Yes, I’m mad! Ticked off! Angry as all h*ll!
The last few weeks, I have been dealing with some health issues. Last week, I found out that one of them is life-threatening. (Treatable, though, thank God.)
In coming to terms with all this, I have discovered some particularly ugly lies that have been part of my life foundation since I was a child. (I think sometimes that the worst thing you can do to a child is raise them in church. They pick up so many lies that way!)
Here’s what I found in me: as a child, I heard that ‘the flesh’ is wicked or evil or something to be put down, controlled so it won’t take over, etc, etc. And that’s all from scripture, but, the way I understood it is not scriptural at all! As a result of my childish understanding, I spent my whole life thinking of my body as a ‘necessary evil’ – something that had to be tolerated so I could move around on the planet, but definitely worthless beyond that.
So, I neglected my body for the most part. Sure, when I was pregnant and nursing, I ate right, exercised, took naps and stuff. But the rest of the time . . . well, it’s just something to be tolerated. By the time the MIHM told me he wanted me gone, I had gained 100 pounds, and was not doing anything about it. (Depression will do that to you. And hopelessness.) The first year after we split up, I lost 70 of that. And had to have my gall bladder out. After that, there were some minor health issues here and there, but nothing major; nothing that made me look at this lie.

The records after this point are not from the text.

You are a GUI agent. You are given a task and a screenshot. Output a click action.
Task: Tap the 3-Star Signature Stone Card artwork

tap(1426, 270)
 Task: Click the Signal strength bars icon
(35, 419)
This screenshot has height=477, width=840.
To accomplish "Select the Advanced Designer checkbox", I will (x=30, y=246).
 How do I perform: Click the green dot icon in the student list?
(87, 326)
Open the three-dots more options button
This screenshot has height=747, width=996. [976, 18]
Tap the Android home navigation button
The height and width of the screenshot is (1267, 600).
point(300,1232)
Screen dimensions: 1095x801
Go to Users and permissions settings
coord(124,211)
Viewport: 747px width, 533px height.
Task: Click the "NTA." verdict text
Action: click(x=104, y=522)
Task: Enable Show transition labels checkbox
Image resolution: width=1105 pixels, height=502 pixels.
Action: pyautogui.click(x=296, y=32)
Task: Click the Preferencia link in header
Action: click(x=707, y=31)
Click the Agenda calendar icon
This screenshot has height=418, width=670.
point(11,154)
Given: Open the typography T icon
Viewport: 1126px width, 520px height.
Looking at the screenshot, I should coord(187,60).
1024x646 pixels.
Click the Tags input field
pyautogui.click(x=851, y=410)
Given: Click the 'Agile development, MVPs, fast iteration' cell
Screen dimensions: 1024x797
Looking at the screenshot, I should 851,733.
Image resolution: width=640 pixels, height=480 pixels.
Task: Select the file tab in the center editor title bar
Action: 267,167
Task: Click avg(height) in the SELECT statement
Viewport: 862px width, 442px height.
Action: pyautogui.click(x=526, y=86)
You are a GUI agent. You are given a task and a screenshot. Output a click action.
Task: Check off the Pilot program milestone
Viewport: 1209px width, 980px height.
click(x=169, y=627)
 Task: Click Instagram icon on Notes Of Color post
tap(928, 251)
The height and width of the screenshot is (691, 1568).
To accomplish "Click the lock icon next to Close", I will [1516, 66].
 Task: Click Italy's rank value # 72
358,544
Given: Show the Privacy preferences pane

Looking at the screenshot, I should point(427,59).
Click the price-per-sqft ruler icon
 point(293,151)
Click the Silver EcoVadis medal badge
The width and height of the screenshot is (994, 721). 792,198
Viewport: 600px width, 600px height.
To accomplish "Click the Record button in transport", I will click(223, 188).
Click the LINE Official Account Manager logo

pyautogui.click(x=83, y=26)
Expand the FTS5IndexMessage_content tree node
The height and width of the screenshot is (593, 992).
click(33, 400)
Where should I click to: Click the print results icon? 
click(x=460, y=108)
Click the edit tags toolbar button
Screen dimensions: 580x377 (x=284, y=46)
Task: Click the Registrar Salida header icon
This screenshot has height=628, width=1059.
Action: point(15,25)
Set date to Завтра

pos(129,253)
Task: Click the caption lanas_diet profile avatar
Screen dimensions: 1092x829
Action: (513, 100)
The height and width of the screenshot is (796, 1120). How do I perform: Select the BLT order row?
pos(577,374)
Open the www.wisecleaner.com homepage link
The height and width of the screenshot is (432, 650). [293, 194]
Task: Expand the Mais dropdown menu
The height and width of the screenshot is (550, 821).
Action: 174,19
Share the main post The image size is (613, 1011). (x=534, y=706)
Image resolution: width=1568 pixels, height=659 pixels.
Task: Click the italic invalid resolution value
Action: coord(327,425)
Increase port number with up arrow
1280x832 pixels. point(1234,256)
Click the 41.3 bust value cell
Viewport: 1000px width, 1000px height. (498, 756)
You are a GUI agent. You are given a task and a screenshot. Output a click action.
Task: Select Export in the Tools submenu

A few months ago, Father God began working on this belief, though. (Which I thank Him for, as it has been easier to deal with this health issue because of the truths I’ve already learned.) He began to show me that our physical body is important to Him. Not just because He made it, either (I still wonder why, but He hasn’t showed me that yet). He showed me that Christ’s sacrifice for us took place on a physical level as well as a spiritual one, because our bodies are important. His resurrection was not just spiritual, but physical, too. In fact, Paul says somewhere that if the resurrection is not true, ‘we are of all men most miserable’. So, our bodies are important! They are just as important as our hearts/souls and our spirits! Father God intends for our whole being – body, soul, spirit – to live with Him forever.
And that’s why I’m mad! Oh, not because I hate the physical body (I no longer do), but because for so many years I hated my body. Because I believed this lie, I never appreciated my body for the marvelous machine that it is. I didn’t take care of it, didn’t feed or maintain it properly. I treated it with disdain, even disgust! I cheated my body out of years of respect and care, because I felt it was only to be tolerated, as it was basically so sinful. And now, I am paying the price. You can ignore proper maintenance on any machine for only so long, before it starts breaking down. Years of neglect, of stress and emotional pain are taking a toll. First the gall bladder, now this. (And yes, I do believe in healing – I can find no time limit on “by His stripes we are healed.”)
I’m so angry at this lie I believed for so long! Every time Father God shows me a lie I’ve believed, it makes me angry. I gotta tell you, there are times when I can’t wait for the end of this whole creation, when satan gets thrown into the lake of fire. I want to be there, to kick him hard as he goes past! (Where’s a pair of really pointed-toed boots?)
If you are going to teach doctrine to children, for heaven’s sake (and theirs) teach them what it means. Teach them that ‘the flesh’ does not mean their body, it means the ungodly/worldly/sinful attitudes, behaviors and beliefs that we need to exchange for Godly ones. Teach them that ‘love one another’ does not mean allow someone to abuse you. Teach them that there are a lot of things God hates, not just divorce. Teach them . . . sorry, I could go on for a very long time here.
The point is that children do not understand things the way adults do! Keep that in mind as you lay their foundations, whatever the facet. And listen to them, so you can understand what they believe, and correct the lies before they become embedded for life. Because once they are embedded, we no longer see them! They become so much a part of us that we don’t even know they are there, and don’t see how they are controlling our lives. Thankfully, our Father God loves us too much to leave them in there forever, but they can do a lot of damage before they are rooted out.
May Father God show you the lies you have believed, replacing them with His truth and the freedom it brings!